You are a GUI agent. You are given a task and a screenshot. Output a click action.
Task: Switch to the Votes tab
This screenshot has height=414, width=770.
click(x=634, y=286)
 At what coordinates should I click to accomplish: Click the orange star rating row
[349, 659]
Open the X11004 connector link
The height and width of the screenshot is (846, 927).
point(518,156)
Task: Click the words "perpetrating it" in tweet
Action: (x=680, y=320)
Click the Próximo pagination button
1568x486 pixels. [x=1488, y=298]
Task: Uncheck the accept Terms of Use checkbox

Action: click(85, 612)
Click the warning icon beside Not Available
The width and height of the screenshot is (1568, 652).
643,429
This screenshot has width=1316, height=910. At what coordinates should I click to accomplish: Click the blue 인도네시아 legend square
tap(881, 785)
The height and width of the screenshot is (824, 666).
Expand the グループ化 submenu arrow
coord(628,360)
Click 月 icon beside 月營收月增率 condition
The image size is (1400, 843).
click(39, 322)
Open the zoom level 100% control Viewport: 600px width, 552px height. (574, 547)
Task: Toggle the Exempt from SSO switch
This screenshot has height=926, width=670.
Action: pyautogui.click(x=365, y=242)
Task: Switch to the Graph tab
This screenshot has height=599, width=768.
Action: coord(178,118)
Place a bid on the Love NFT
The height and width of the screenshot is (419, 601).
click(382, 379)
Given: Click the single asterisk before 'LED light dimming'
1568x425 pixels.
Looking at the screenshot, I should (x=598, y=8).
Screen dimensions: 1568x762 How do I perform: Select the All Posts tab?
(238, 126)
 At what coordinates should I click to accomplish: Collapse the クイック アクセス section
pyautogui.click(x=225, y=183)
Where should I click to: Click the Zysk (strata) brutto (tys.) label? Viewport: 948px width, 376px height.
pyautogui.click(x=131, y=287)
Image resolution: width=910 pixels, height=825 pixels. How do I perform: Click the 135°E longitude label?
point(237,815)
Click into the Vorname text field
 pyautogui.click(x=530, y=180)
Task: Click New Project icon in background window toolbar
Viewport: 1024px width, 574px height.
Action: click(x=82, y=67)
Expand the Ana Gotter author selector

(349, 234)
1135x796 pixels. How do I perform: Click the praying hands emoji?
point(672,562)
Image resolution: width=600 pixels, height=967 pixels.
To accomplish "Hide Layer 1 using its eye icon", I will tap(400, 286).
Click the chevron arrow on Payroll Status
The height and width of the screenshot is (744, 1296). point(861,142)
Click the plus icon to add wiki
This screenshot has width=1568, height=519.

* What needs to be done *
All of the material above should be transcribed exactly, with no line omitted.

* Result below *
You are a GUI agent. You are given a task and a screenshot. Output a click action.
Task: Switch to the Votes tab
This screenshot has height=414, width=770.
click(x=634, y=286)
 At what coordinates should I click to accomplish: Click the orange star rating row
[349, 659]
Open the X11004 connector link
The height and width of the screenshot is (846, 927).
point(518,156)
Task: Click the words "perpetrating it" in tweet
Action: (x=680, y=320)
Click the Próximo pagination button
1568x486 pixels. [x=1488, y=298]
Task: Uncheck the accept Terms of Use checkbox

Action: click(85, 612)
Click the warning icon beside Not Available
The width and height of the screenshot is (1568, 652).
643,429
This screenshot has width=1316, height=910. At what coordinates should I click to accomplish: Click the blue 인도네시아 legend square
tap(881, 785)
The height and width of the screenshot is (824, 666).
Expand the グループ化 submenu arrow
coord(628,360)
Click 月 icon beside 月營收月增率 condition
The image size is (1400, 843).
click(39, 322)
Open the zoom level 100% control Viewport: 600px width, 552px height. (574, 547)
Task: Toggle the Exempt from SSO switch
This screenshot has height=926, width=670.
Action: pyautogui.click(x=365, y=242)
Task: Switch to the Graph tab
This screenshot has height=599, width=768.
Action: coord(178,118)
Place a bid on the Love NFT
The height and width of the screenshot is (419, 601).
click(382, 379)
Given: Click the single asterisk before 'LED light dimming'
1568x425 pixels.
Looking at the screenshot, I should (x=598, y=8).
Screen dimensions: 1568x762 How do I perform: Select the All Posts tab?
(238, 126)
 At what coordinates should I click to accomplish: Collapse the クイック アクセス section
pyautogui.click(x=225, y=183)
Where should I click to: Click the Zysk (strata) brutto (tys.) label? Viewport: 948px width, 376px height.
pyautogui.click(x=131, y=287)
Image resolution: width=910 pixels, height=825 pixels. How do I perform: Click the 135°E longitude label?
point(237,815)
Click into the Vorname text field
 pyautogui.click(x=530, y=180)
Task: Click New Project icon in background window toolbar
Viewport: 1024px width, 574px height.
Action: click(x=82, y=67)
Expand the Ana Gotter author selector

(349, 234)
1135x796 pixels. How do I perform: Click the praying hands emoji?
point(672,562)
Image resolution: width=600 pixels, height=967 pixels.
To accomplish "Hide Layer 1 using its eye icon", I will tap(400, 286).
Click the chevron arrow on Payroll Status
The height and width of the screenshot is (744, 1296). point(861,142)
Click the plus icon to add wiki
This screenshot has width=1568, height=519.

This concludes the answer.